→ **Your assignment**
Without copying any picture, return all lines below exactly.

┌────────

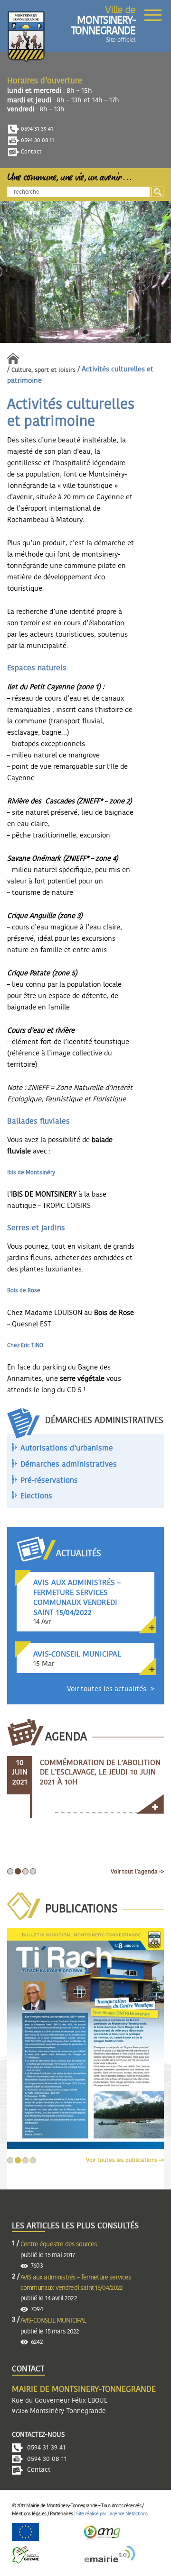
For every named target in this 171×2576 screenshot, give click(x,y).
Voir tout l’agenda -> (137, 1871)
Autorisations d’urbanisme (66, 1448)
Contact (30, 151)
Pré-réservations (49, 1480)
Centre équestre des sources (58, 2244)
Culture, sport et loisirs (43, 370)
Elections (36, 1496)
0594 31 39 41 (36, 129)
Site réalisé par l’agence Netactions (111, 2513)
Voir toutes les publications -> (125, 2160)
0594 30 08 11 (36, 140)
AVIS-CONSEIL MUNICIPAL (53, 2320)
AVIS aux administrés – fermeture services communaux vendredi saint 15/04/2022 (76, 2282)
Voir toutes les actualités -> (110, 1689)
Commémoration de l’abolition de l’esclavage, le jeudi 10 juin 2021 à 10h (100, 1772)
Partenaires (61, 2513)
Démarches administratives (68, 1464)
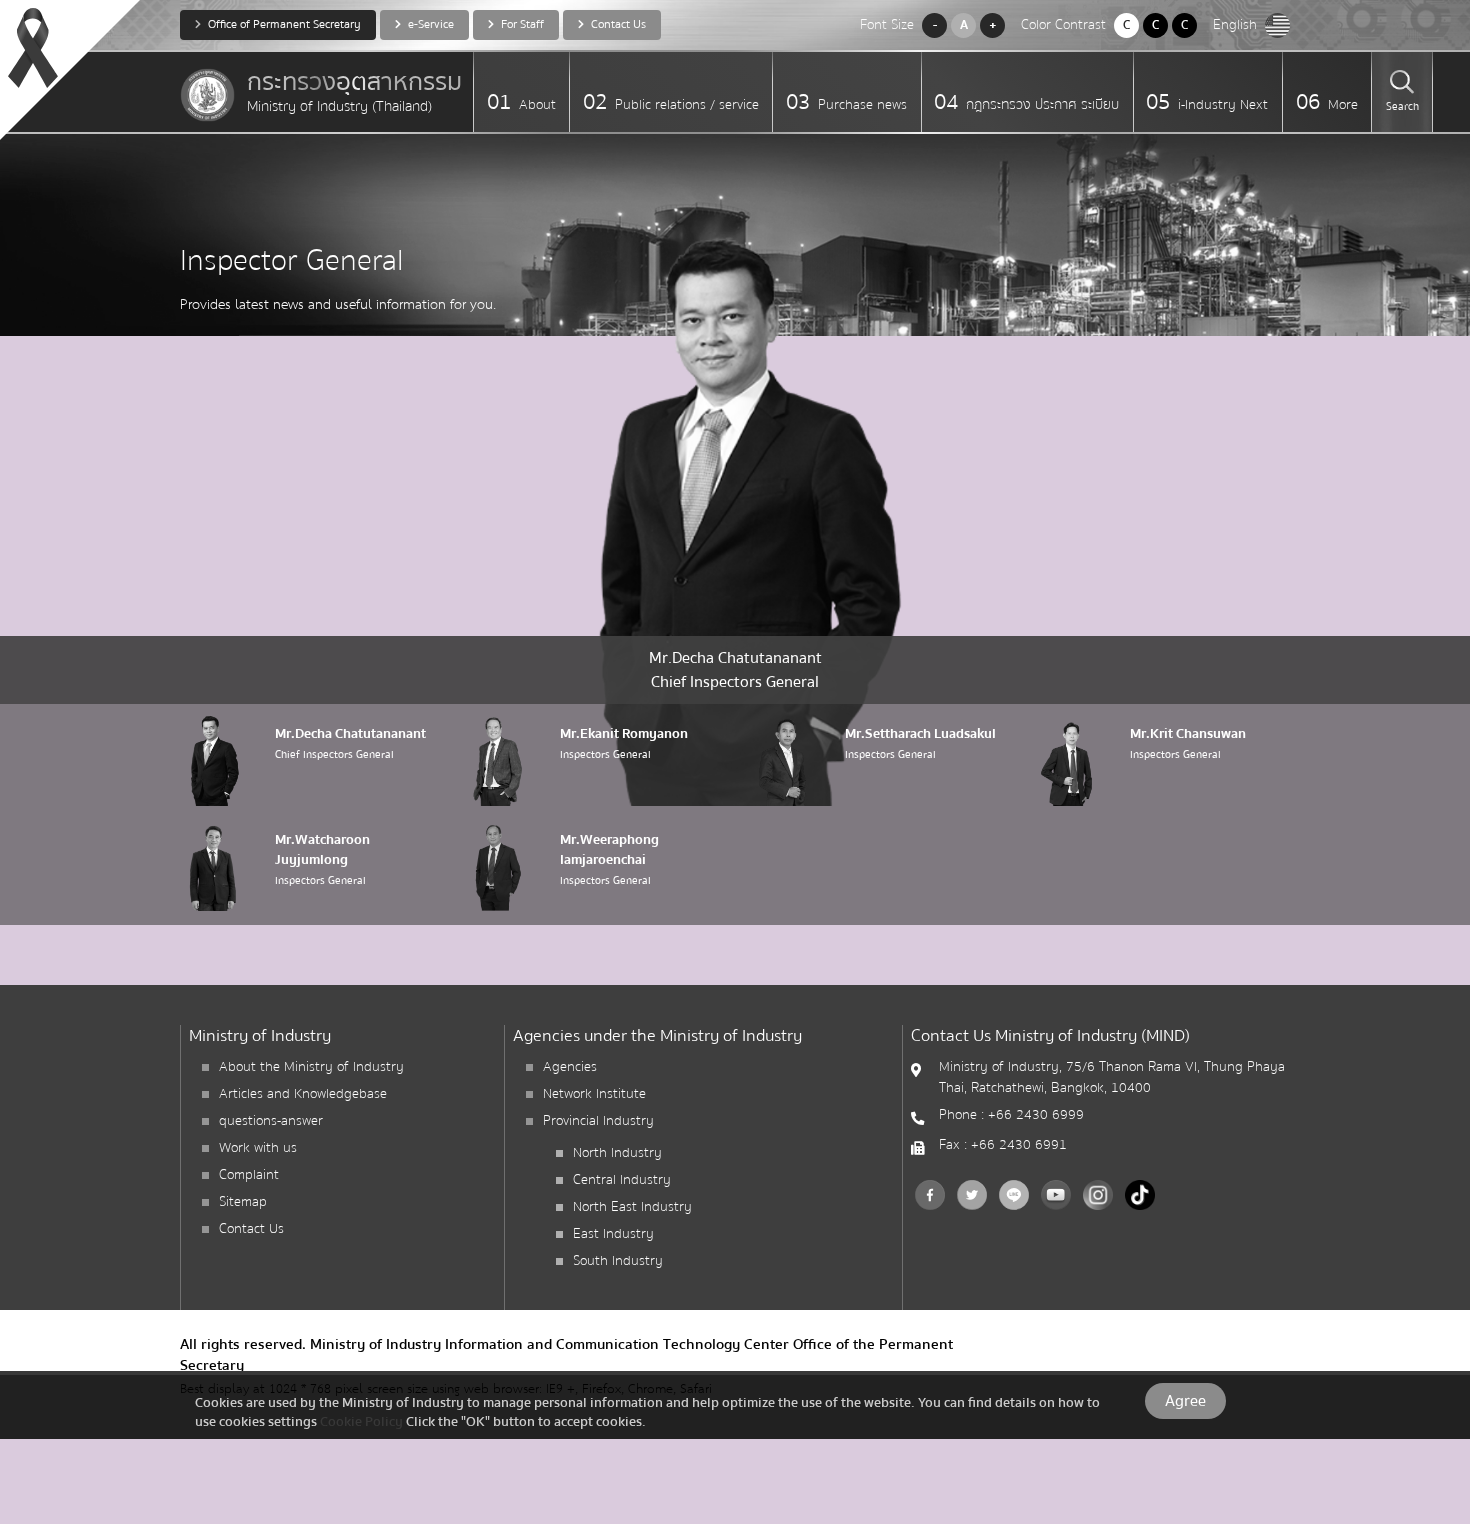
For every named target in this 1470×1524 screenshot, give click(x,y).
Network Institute (594, 1094)
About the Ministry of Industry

└────────

→ **Answer to the exercise**
For every named target in this 171×2576 screenshot, give click(x,y).
Voir tout l’agenda -> (137, 1871)
Autorisations d’urbanisme (66, 1448)
Contact (30, 151)
Pré-réservations (49, 1480)
Centre équestre des sources (58, 2244)
Culture, sport et loisirs (43, 370)
Elections (36, 1496)
0594 31 39 41 (36, 129)
Site réalisé par l’agence Netactions (111, 2513)
Voir toutes les publications -> (125, 2160)
0594 30 08 11 (36, 140)
AVIS-CONSEIL MUNICIPAL (53, 2320)
AVIS aux administrés – fermeture services communaux vendredi saint 15/04/2022 (76, 2282)
Voir toutes les actualités -> (110, 1689)
Commémoration de l’abolition de l’esclavage, le jeudi 10 juin 2021 à 10h (100, 1772)
Partenaires (61, 2513)
Démarches administratives (68, 1464)
For every named target in this 1470×1524 screenshot, give click(x,y).
Network Institute (594, 1094)
About the Ministry of Industry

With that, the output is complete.